Re: [PATCH] mmc: dw_mmc: Wait for data transfer after response errors

From: Russell King - ARM Linux
Date: Wed Mar 30 2016 - 13:26:29 EST

On Wed, Mar 30, 2016 at 07:16:18PM +0200, Enric Balletbo Serra wrote:
> 2016-03-24 17:22 GMT+01:00 Russell King - ARM Linux <linux@xxxxxxxxxxxxxxxx>:
> > On Thu, Mar 24, 2016 at 09:06:45AM -0700, Doug Anderson wrote:
> >> Russell,
> > ...
> >> Presumably this is similar to what you saw: the host saw the CRC error
> >> but the card knew nothing about it. Sending the stop command during
> >> this time confused the card.
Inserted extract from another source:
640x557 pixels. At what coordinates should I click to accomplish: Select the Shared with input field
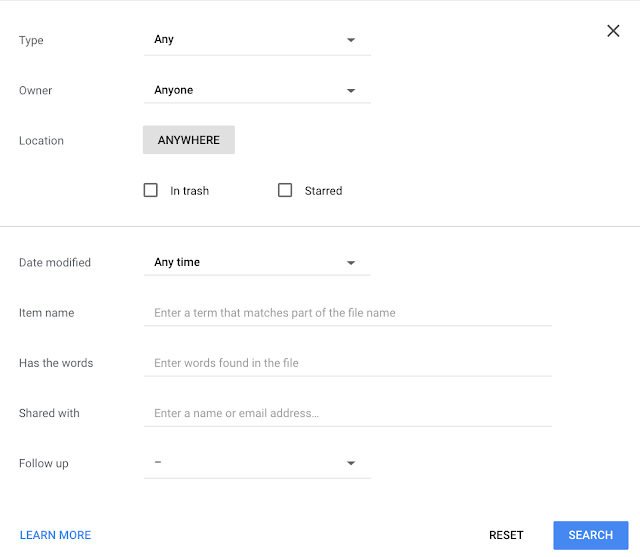coord(347,413)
Presumably the card was in transfer
> >> state during this time?
> >
> > If the card was in transfer state for a command which expects a stop
> > command, and that stop command was issued after the card entered
> > the transfer state, then I'd expect the card to handle it... though
> > there's always the firmware bug issue.
> >
> > If the card hadn't entered transfer state at the time the stop command
> > was issued.. I think that's more likely to hit card firmware issues.
> >
> > With the tuning commands, there's another case you can hit though:
> > the data transfer may have completed before you get around to sending
> > the stop command.
> >
> > That's why, for sdhci, I came to the conclusion that waiting for the
> > data transfer to complete or timeout was the best solution for SDHCI.
> >
> In fact I only saw the problem with dw_mmc-exynos, on dw_mmc-rockchip
> it doesn't happen because it enables the DW_MCI_QUIRK_BROKEN_DTO
> behaviour. What does this is use a kernel timer to signal when DTO
> interrupt does NOT come. Note that if I disable this quirk I can also
> saw the problem on rockchip.
> > Maybe, if sending a STOP command does cause card firmware issues, then:
> >
> > 1) it provides evidence that trying to send a stop command on response
> > CRC error is the wrong thing to do (it was talked about making SDHCI
> > do this.)
> >
> Seems the same here, so guess is the wrong thing to do.
> > 2) it suggests that the solution I came up with for SDHCI is the better
> > solution, rather than trying to immediately recover the situation by
> > sending a STOP command.
> >
> I'm wondering if just enable this quirk on exynos too is the proper
> solution. Unfortunately I don't have enough documentation to check
> differences between those controllers.
> Also will really help have access to some hardware that uses
> dw_mmc-pltfm to check if, like on exynos, same issue is triggered.
> Anyone with the hardware who can do some tests?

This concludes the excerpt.